Medicine Singers (ft. Yonatan Gat, Lee Ranaldo, Laraaji) 10-Piece Band, Lee Ranaldo & Maalem Hassan BenJafaar Duo, and Laraaji & Mamady Kouyate Duo

On September 24th, Medicine Singers & Yonatan Gat will return to Pioneer Works for the first time since their legendary inaugural Graveyard Shift performance at The Greenwood Cemetery with a program curated by Gat & his Stone Tapes label.


The concert will feature an epic lineup of collaborators joining Medicine Singers on stage, including Lee Ranaldo, Laraaji, Thor Harris and Gat.


The unique 3-part concert will celebrate the release of the Medicine Singers’ new album as well as the launch of Gat’s new label, Stone Tapes. The immersive site-specific concert will take place inside Charles Atlas’ Mathematics of Consciousness video exhibition at the main hall of Pioneer Works.


The main part of the show will feature Medicine Singers enhanced by Laraaji, Lee Ranaldo, Yonatan Gat, as well as Thor Harris and Chris Pravdica of Swans.
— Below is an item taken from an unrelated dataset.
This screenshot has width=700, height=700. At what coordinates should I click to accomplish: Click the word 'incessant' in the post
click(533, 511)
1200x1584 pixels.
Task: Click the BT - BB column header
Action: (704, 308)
The opening acts will be two intimate duo sets, bringing together artists from different traditions to perform together for the first time. The first will be a collaboration between avant-garde guitar trailblazer Lee Ranaldo (Sonic Youth) and Morrocan gnawa master Hassan Ben Jafaar (Innov Gnawa). The second opening set will be another first-time intimate duo collaboration, between ambient legend Laraaji and West African guitar master Mamady Kouyate (Bembeya Jazz). The two sets will be followed by a special 10-piece Medicine Singers band enhanced by Ranaldo, Laraaji, Gat and Thor Harris and Christopher Pravdica of Swans.


About Medicine Singers:

The Medicine Singers’ groundbreaking debut LP on Stone Tapes embodies decades of musical genres influenced by Native American music, offering what Pitchfork called a “vivid new context for the sound of the powwow drum, highlighting the debt that rock music owes to Native American music.”


This monumental album connects experimental music and traditional powwow in previously unheard ways, acting as a guided tour de force, taking listeners through the many different musical styles with roots (unknown until recently) in Native American music. From psychedelic punk to spiritual jazz, from minimalism to electronic music.


Their live show is the stuff of legend – the Medicine Singers set up, often in-the-round with the audience encircling the band, and go into a trance-inducing set where the walls between band and spectator, as well as between psychedelic rock and shamanic chants, are blurred. Or in the words of Canada’s Exclaim Magazine “the border between audience and performer had all but been dissolved by the sheer power of music. By letting the audience in on the action, [Medicine Singers] evoked a type of bodily experience that transcended mere observation.”


Bridging multiple dimensions of sound, on their debut LP Medicine Singers expanded into a remarkable supergroup that also includes ambient music pioneer Laraaji, Thor Harris and Christopher Pravdica of Swans, and guitarist/producer Yonatan Gat.


Half a decade after the spur-of-the-moment story of how the musicians first met and unraveled their sound on an unsuspecting audience during SXSW 2017 when Gat saw Eastern Medicine Singers play on the street and invited the band to spontaneously join his show – the collaboration between the musicians reaches a climax with this breathtaking debut album as Medicine Singers, helping pave the way to this year’s rising wave of Native contributions to experimental music – shining a spotlight on guest vocalists representing indigenous nations from outside of the Northeastern Woodland tribal area. “Where else can you get all these different native people singing together on an album?” Jamieson asked. “On this album you have east, west, north and south all coming together. That’s why we say it’s medicine.”


Presented in collaboration with Stone Tapes.